Entre as principais novidades, diz o presidente do conselho de administração da Administração Geral Tributária, José Leiria, consta ainda a possibilidade de restituição de valores aos contribuintes quando o montante das deduções ultrapassar o imposto devido, desde que a sua situação tributária esteja regularizada.

Os contribuintes com facturação anual até 25 milhões de kwanzas poderão passar a beneficiar de um regime simplificado de tributação, no âmbito da proposta em apreciação pelos deputados.

José Leiria explicou aos parlamentares que estes contribuintes poderão ser tributados com base no volume de vendas ou facturação, ficando dispensados da obrigatoriedade de manter contabilidade organizada.

A Proposta de Lei que estabelece o novo Código do Imposto sobre o Rendimento das Pessoas Singulares visa, segundo o Executivo, simplificar o sistema tributário nacional, reforçar a justiça fiscal e adequar a tributação às actuais necessidades da economia angolana.

O documento pretende facilitar uma maior justiça fiscal, permitindo que em rendimentos mais baixos e médios haja menos impostos em relação aos mais elevados e, deste modo, propiciar a renda económica às famílias, sobretudo às mais vulneráveis e de classe média.

A proposta contempla a integração de três impostos, nomeadamente sobre o Rendimento do Trabalho, sobre a Aplicação de Capitais e o Imposto Predial sobre transmissões, com o fim último de reduzir a complexidade técnica e unificar os procedimentos declarativos.

Entre as medidas previstas, de acordo com a ministra das Finanças, Vera Daves, destacam-se isenções para rendimentos do trabalho auferidos por pessoas com deficiência com grau igual ou superior a 50%, bem como para rendimentos de agentes estratégicos afectos a missões diplomáticas e consulares.

"Estamos a prever a isenção para rendimentos auferidos por pessoas com deficiência com grau igual ou superior a 50% e no rendimento dos agentes estratégicos das missões diplomáticas e consulares", referiu, quando apresentava o documento durante a discussão na generalidade no Parlamento.

No que diz respeito aos prazos, a proposta estabelece que os pagamentos provisórios ou adiantamentos possam ser efectuados até ao final do mês seguinte àquele a que respeitam.

Já o pagamento definitivo deverá ocorrer até ao final do mês de Março do ano seguinte, podendo ser realizado em até seis prestações mensais.
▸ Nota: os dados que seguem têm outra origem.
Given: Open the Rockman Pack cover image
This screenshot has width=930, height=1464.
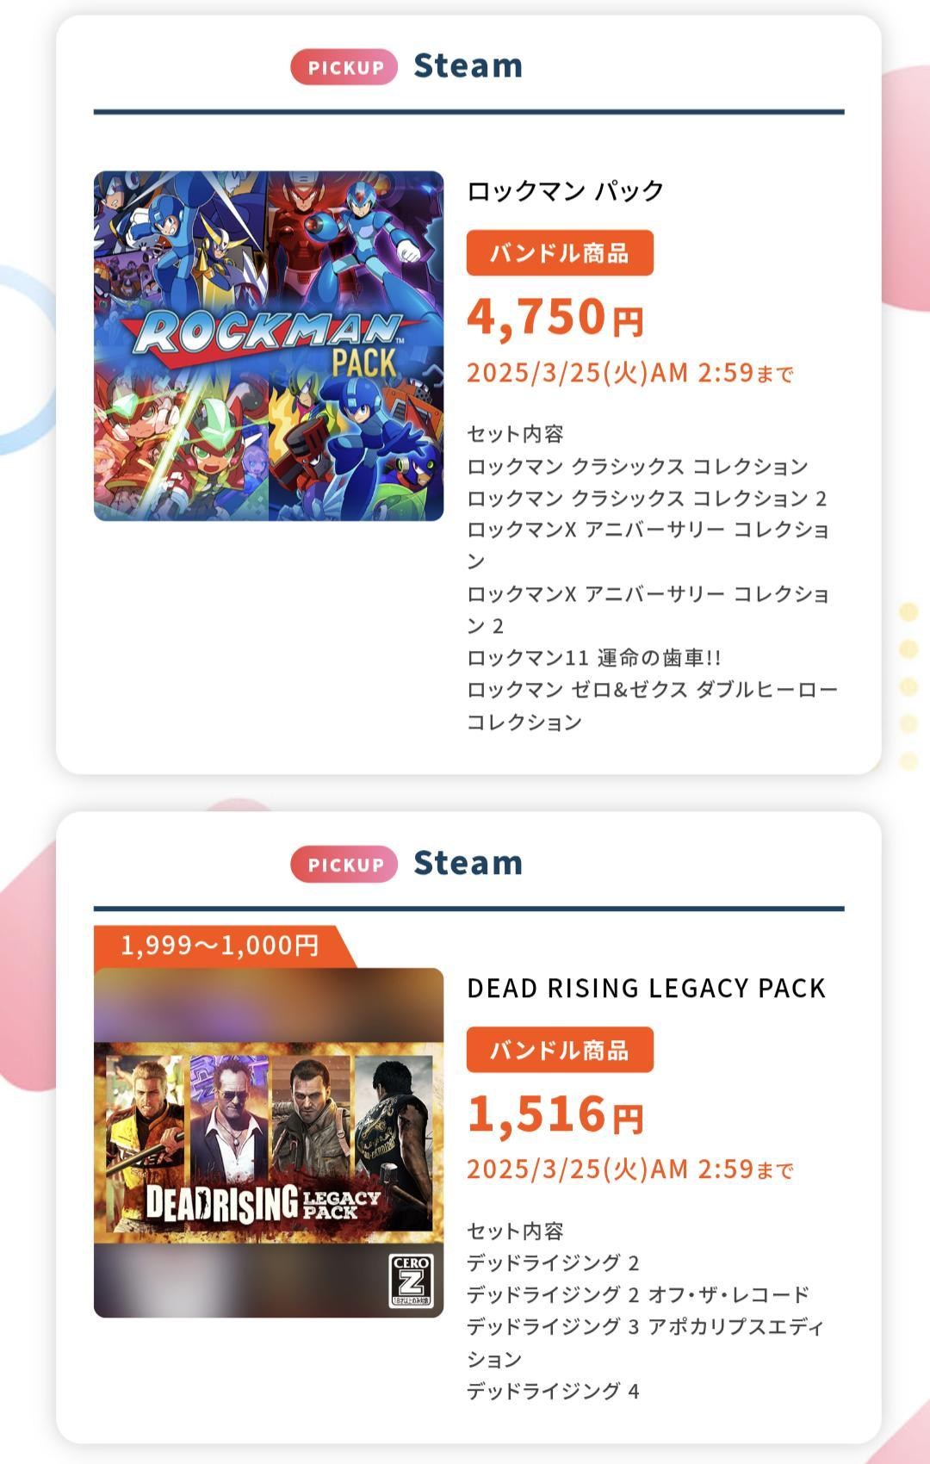Looking at the screenshot, I should point(269,346).
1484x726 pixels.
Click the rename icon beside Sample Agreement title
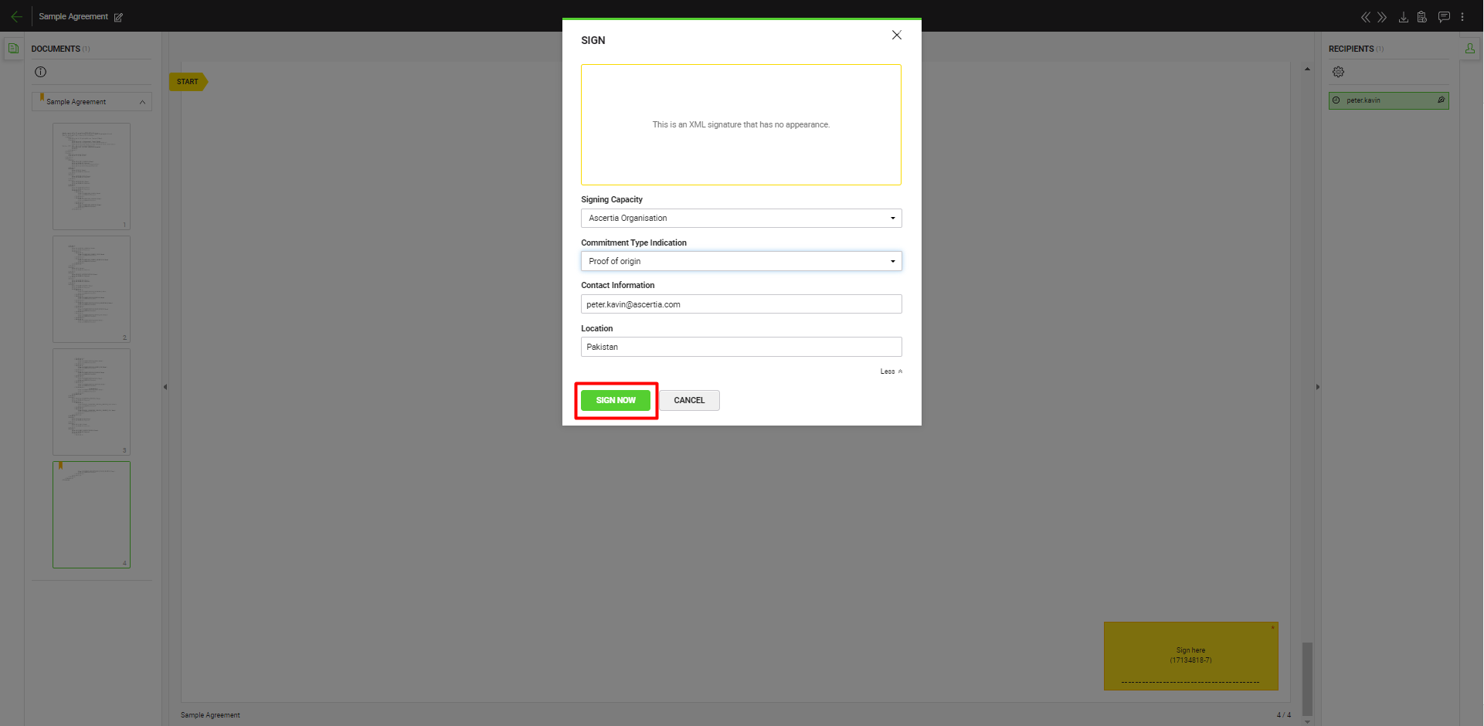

A ministra indicou que se prevê que o novo código entre em vigor em 2028, estando já em curso a elaboração do respectivo plano de implementação, que incluirá acções de literacia fiscal e o envolvimento de parceiros da sociedade civil.

A proposta prevê a dedução de despesas sociais, nomeadamente com saúde e medicamentos, "contribuindo para uma Administração Tributária mais eficiente, menos onerosa e menos burocrática", lê-se no documento.